● **DIRECTIONS FOR THIS TASK**: When you return the data, keep every word exact and include none of the images.

Source records
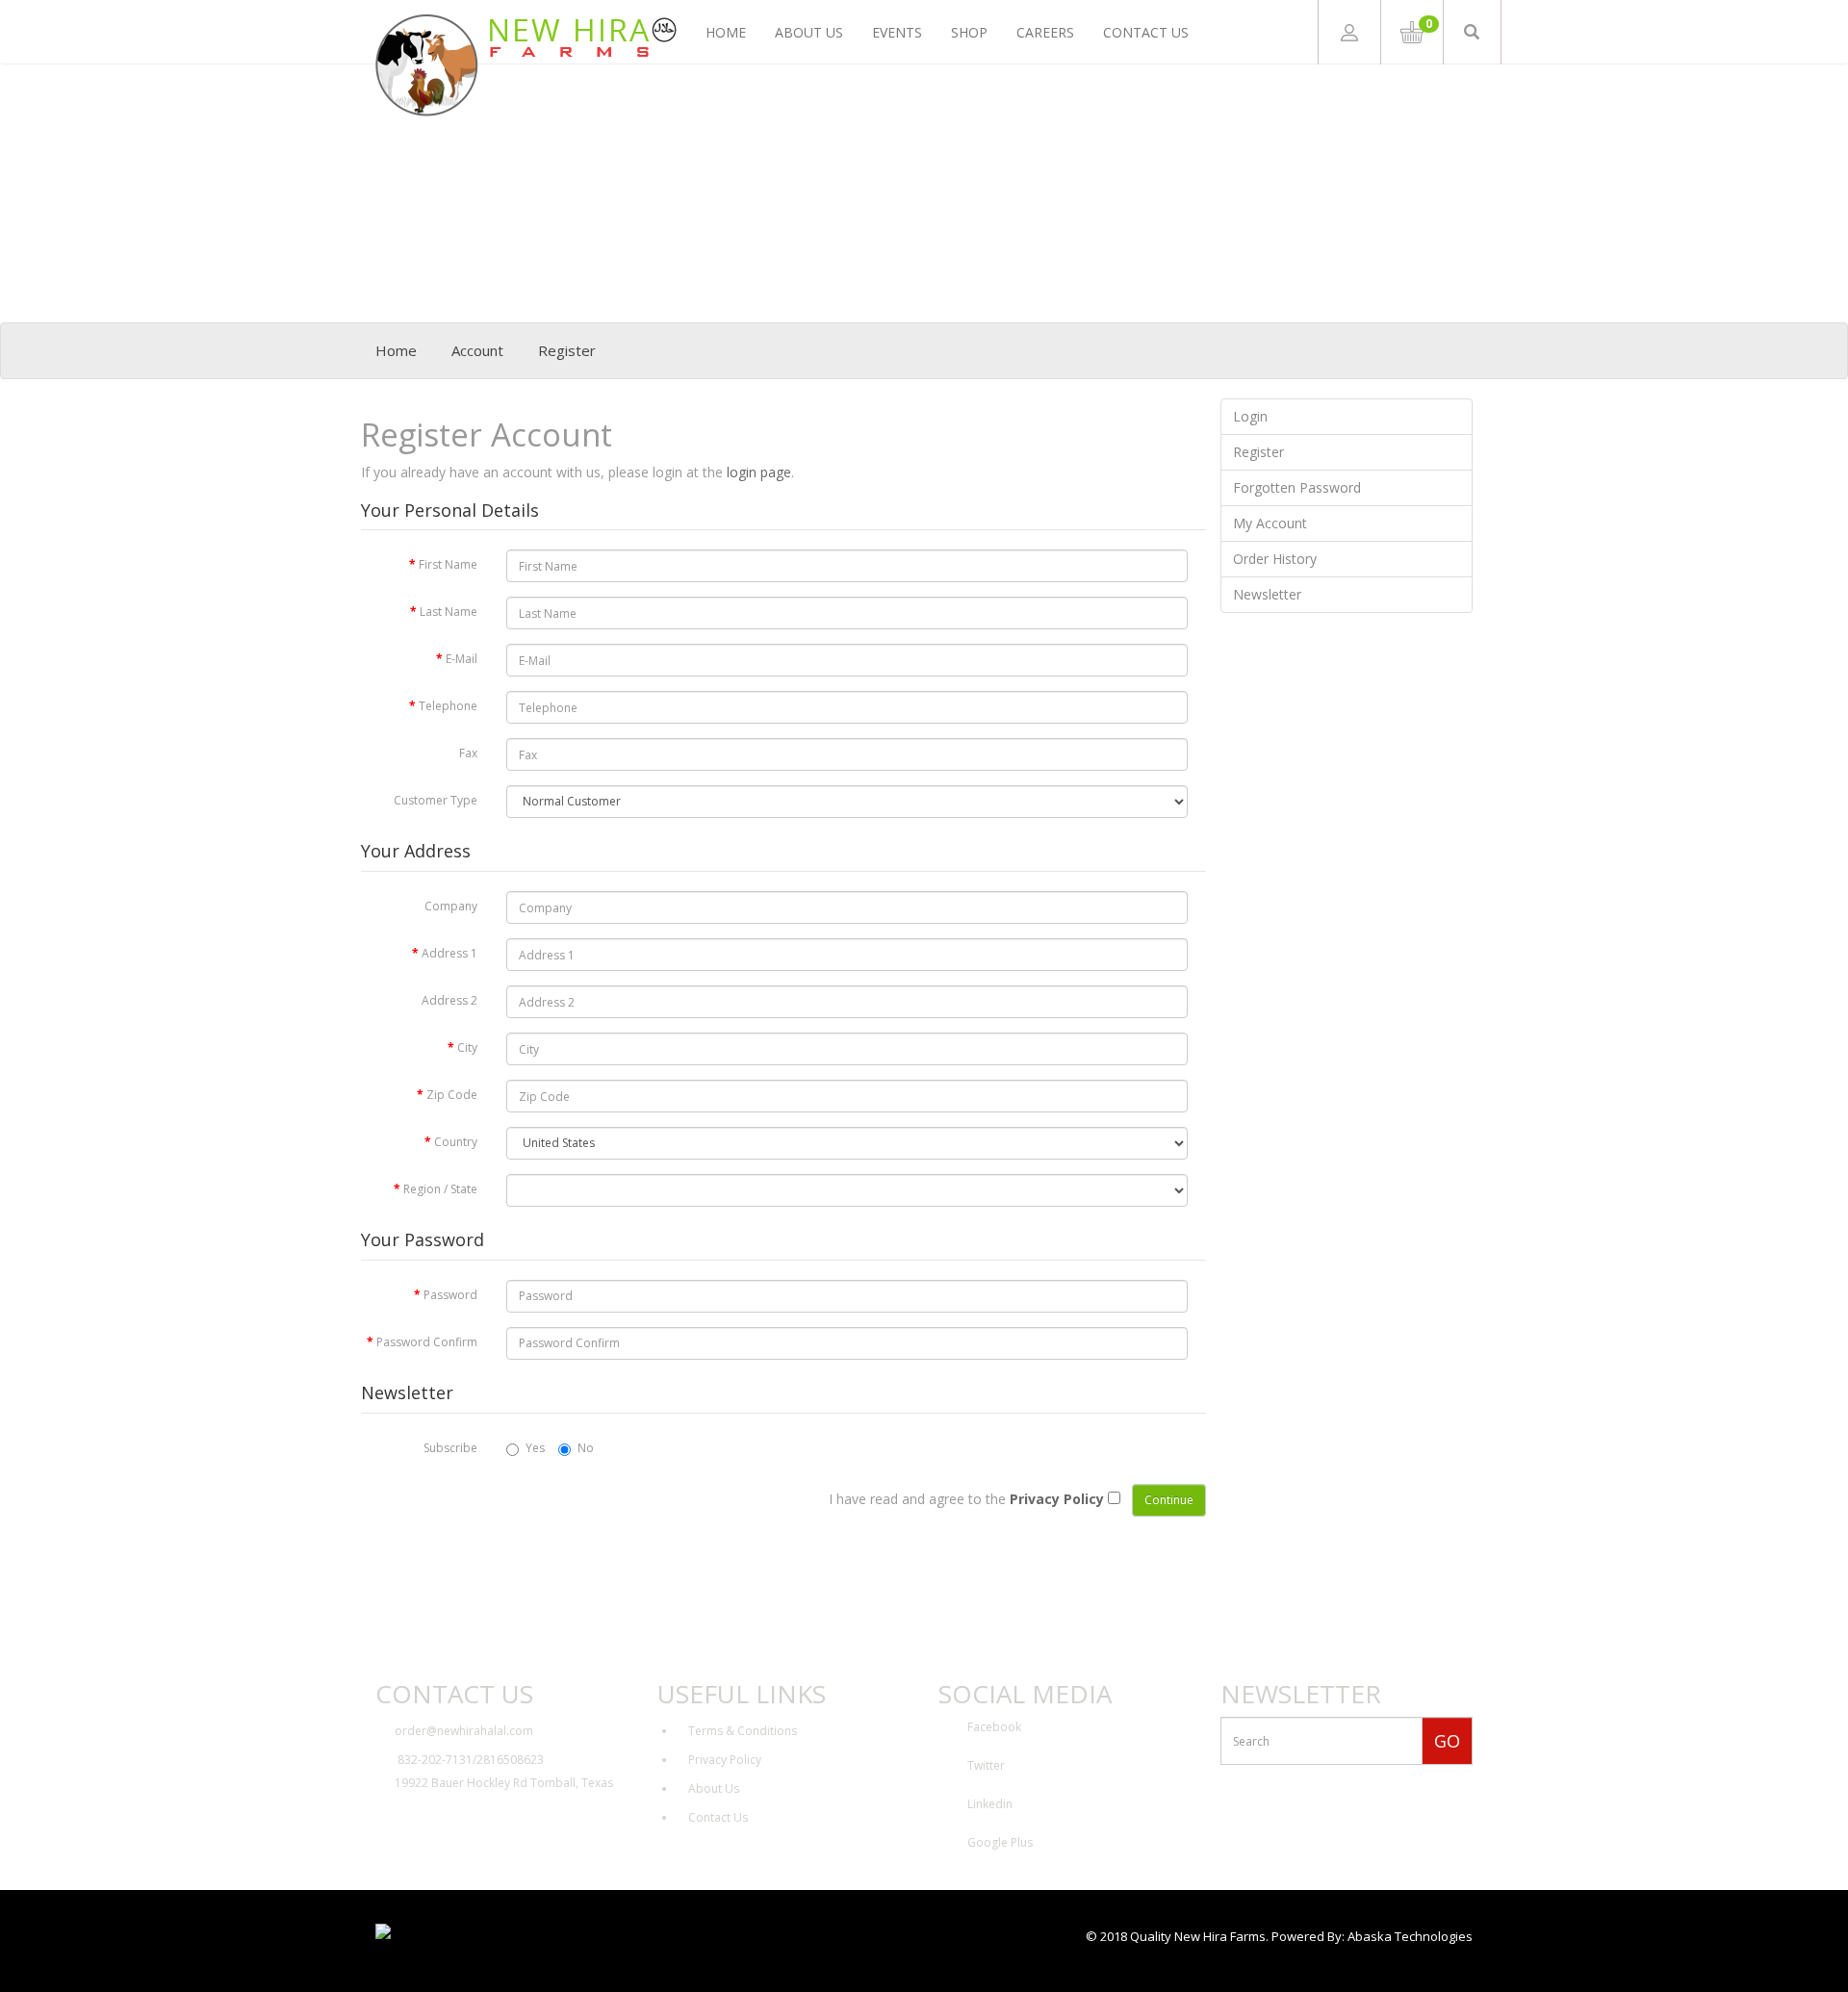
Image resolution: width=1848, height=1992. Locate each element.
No (586, 1448)
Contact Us (718, 1817)
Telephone (448, 706)
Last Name (448, 611)
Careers (1045, 32)
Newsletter (1267, 594)
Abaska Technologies (1410, 1936)
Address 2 (449, 1000)
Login (1250, 416)
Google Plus (1000, 1842)
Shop (969, 32)
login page (759, 472)
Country (455, 1142)
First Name (448, 564)
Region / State (440, 1189)
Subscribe (450, 1448)
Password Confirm (426, 1342)
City (467, 1047)
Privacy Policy (724, 1759)
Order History (1275, 558)
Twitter (986, 1765)
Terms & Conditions (742, 1731)
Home (726, 32)
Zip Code (451, 1094)
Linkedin (990, 1804)
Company (450, 906)
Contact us (1146, 32)
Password (450, 1295)
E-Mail (461, 659)
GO (1447, 1740)
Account (477, 350)
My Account (1270, 523)
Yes (535, 1448)
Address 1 (449, 953)
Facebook (994, 1727)
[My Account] (1349, 32)
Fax (468, 753)
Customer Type (435, 800)
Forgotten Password (1297, 487)
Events (897, 32)
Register (567, 350)
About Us (809, 32)
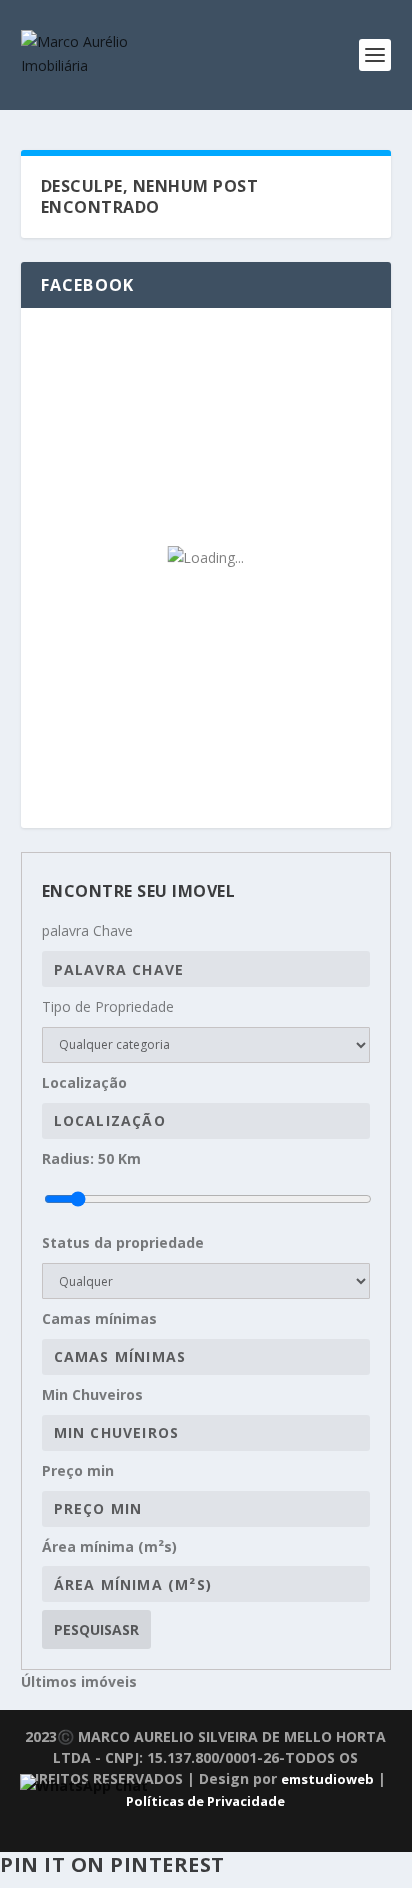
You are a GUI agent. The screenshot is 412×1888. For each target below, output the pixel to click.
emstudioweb (327, 1779)
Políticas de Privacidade (205, 1801)
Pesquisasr (96, 1629)
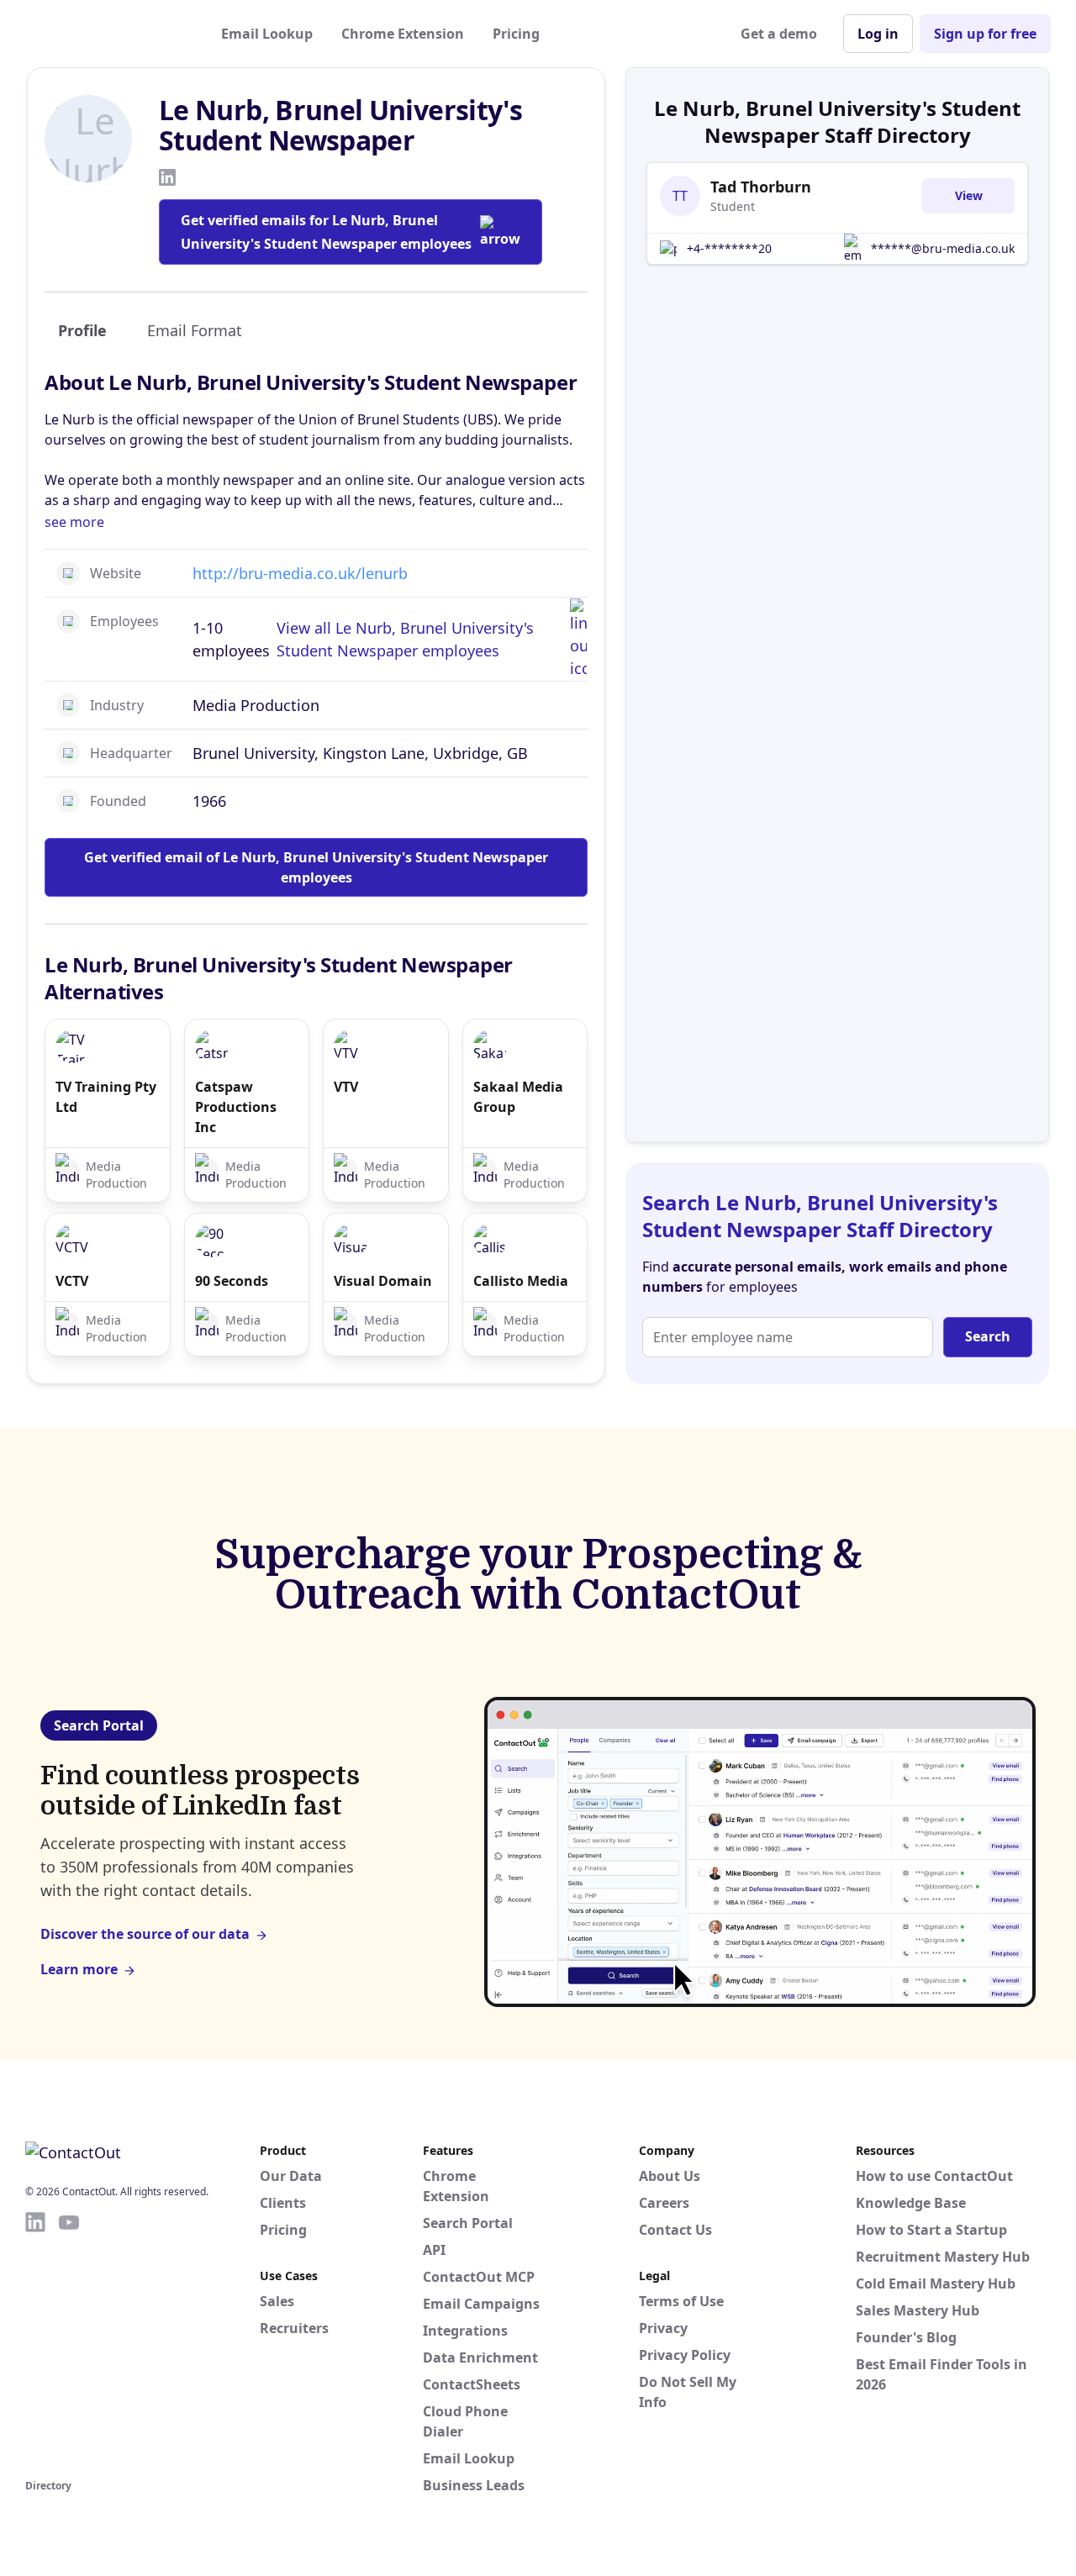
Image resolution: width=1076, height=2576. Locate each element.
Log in (878, 33)
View (969, 195)
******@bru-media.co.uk (943, 248)
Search (987, 1336)
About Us (669, 2176)
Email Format (194, 330)
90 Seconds (231, 1281)
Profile (82, 330)
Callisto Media (520, 1281)
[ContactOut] (107, 33)
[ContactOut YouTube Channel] (69, 2342)
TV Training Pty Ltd (105, 1096)
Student (732, 206)
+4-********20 (729, 248)
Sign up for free (985, 33)
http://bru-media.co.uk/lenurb (300, 573)
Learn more (79, 1969)
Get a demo (779, 33)
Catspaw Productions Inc (236, 1106)
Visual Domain (383, 1281)
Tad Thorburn (760, 186)
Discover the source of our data (145, 1934)
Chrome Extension (402, 33)
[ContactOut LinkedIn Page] (35, 2342)
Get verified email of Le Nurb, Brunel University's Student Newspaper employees (316, 867)
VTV (346, 1086)
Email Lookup (267, 33)
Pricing (516, 33)
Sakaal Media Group (518, 1096)
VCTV (71, 1281)
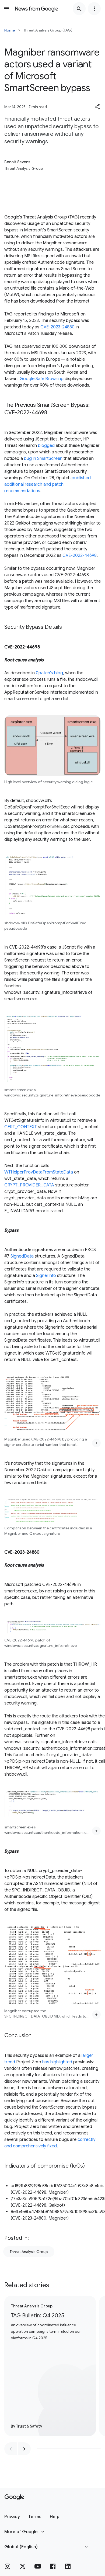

● **SOLUTION**:
Image resolution: width=1848, height=1992. Locate each element.
No (586, 1448)
Contact Us (718, 1817)
Telephone (448, 706)
Last Name (448, 611)
Careers (1045, 32)
Newsletter (1267, 594)
Abaska Technologies (1410, 1936)
Address 2 (449, 1000)
Login (1250, 416)
Google Plus (1000, 1842)
Shop (969, 32)
login page (759, 472)
Country (455, 1142)
First Name (448, 564)
Region / State (440, 1189)
Subscribe (450, 1448)
Password Confirm (426, 1342)
City (467, 1047)
Privacy Policy (724, 1759)
Order History (1275, 558)
Twitter (986, 1765)
Terms & Conditions (742, 1731)
Home (726, 32)
Zip Code (451, 1094)
Linkedin (990, 1804)
Company (450, 906)
Contact us (1146, 32)
Password (450, 1295)
E-Mail (461, 659)
GO (1447, 1740)
Account (477, 350)
My Account (1270, 523)
Yes (535, 1448)
Address 1 (449, 953)
Facebook (994, 1727)
[My Account] (1349, 32)
Fax (468, 753)
Customer Type (435, 800)
Forgotten Password (1297, 487)
Events (897, 32)
Register (567, 350)
About Us (809, 32)
You are a GUI agent. The screenshot is 412×1888. For each target below, output the pixel to click.
emstudioweb (327, 1779)
Políticas de Privacidade (205, 1801)
Pesquisasr (96, 1629)
Image resolution: width=1076, height=2576. Locate each element.
Log in (878, 33)
View (969, 195)
******@bru-media.co.uk (943, 248)
Search (987, 1336)
About Us (669, 2176)
Email Format (194, 330)
90 Seconds (231, 1281)
Profile (82, 330)
Callisto Media (520, 1281)
[ContactOut] (107, 33)
[ContactOut YouTube Channel] (69, 2342)
TV Training Pty Ltd (105, 1096)
Student (732, 206)
+4-********20 (729, 248)
Sign up for free (985, 33)
http://bru-media.co.uk/lenurb (300, 573)
Learn more (79, 1969)
Get a demo (779, 33)
Catspaw Productions Inc (236, 1106)
Visual Domain (383, 1281)
Tad Thorburn (760, 186)
Discover the source of our data (145, 1934)
Chrome Extension (402, 33)
[ContactOut LinkedIn Page] (35, 2342)
Get verified email of Le Nurb, Brunel University's Student Newspaper employees (316, 867)
VTV (346, 1086)
Email Lookup (267, 33)
Pricing (516, 33)
Sakaal Media Group (518, 1096)
VCTV (71, 1281)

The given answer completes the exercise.